When: 7 p.m. April 9

Where: NGCSU Hoag Auditorium, Dahlonega

Cost: Free

More info: northgeorgia.edu

 

DAHLONEGA

— E. Benjamin Skinner, a journalist and senior fellow at Brandeis University who wrote "A Crime So Monstrous: Face-to-Face with Modern-Day Slavery" after witnessing the sale of human beings around the world, will be speaking Monday at North Georgia College & State University.

The free event begins at 7 p.m. in the Hoag Auditorium and is open to the public. The lecture is sponsored by the Ideas and Issues Committee of the university’s Student Activities Board.

Skinner will sign books after the lecture and the Campus Connection bookstore will have copies of "A Crime So Monstrous" available for purchase.

Skinner first met a survivor of slavery in 2003 while on assignment in Sudan for Newsweek International and began traveling the world to find others.

Though estimates put the number of slaves higher today than it ever has been, Skinner faced difficulties in finding them.

"A Crime So Monstrous" details his work, including going undercover to infiltrate trafficking networks and witness slave sales involving harems in Dubai, brothels in Bucharest, child markets in Haiti and slave quarries in India.

Skinner also touches on the political and personal battles involved in the new abolitionist movement. He tells the stories of the people involved on all sides of the issue — those who live in slavery and those who have escaped, those who own or traffic in slaves, and those who are combatting the crime.
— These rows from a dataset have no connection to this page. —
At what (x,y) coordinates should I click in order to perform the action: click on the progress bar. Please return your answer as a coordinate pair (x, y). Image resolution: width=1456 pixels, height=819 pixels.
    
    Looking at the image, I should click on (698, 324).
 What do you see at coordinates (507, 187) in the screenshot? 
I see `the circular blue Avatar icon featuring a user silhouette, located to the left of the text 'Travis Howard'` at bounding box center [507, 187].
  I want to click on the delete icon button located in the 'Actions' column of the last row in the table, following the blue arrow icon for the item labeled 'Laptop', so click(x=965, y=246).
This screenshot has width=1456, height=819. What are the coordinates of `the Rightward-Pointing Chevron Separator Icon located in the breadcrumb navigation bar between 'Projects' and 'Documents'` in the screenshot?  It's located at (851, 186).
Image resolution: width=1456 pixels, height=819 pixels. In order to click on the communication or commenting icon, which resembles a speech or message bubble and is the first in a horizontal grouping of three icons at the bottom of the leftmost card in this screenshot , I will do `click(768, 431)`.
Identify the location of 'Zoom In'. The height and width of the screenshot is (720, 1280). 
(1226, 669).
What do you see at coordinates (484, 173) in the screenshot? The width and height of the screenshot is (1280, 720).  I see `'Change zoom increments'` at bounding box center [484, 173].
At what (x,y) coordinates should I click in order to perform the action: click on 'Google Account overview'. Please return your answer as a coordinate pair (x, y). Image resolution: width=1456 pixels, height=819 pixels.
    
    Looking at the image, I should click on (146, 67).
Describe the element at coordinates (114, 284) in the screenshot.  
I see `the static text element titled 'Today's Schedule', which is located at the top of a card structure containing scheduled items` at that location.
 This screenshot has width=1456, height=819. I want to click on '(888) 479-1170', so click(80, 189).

The shocking and brutally honest book was the basis for a "Nightline" special report and the inspiration for an episode of NBC’s television drama "Law & Order." Skinner is donating 25 percent of the book’s royalties to groups dedicated to fighting slavery.

Recently named National Geographic Adventurer of the Year, Skinner is a graduate of Wesleyan University. He is currently a senior fellow at the Schuster Institute at Brandeis University and lives in New York.

Skinner was a fellow at the Carr Center for Human Rights Policy at Harvard Kennedy School of Government, served as a research associate for U.S. Foreign Policy at the Council on Foreign Relations, and as special assistant to Ambassador Richard Holbrooke.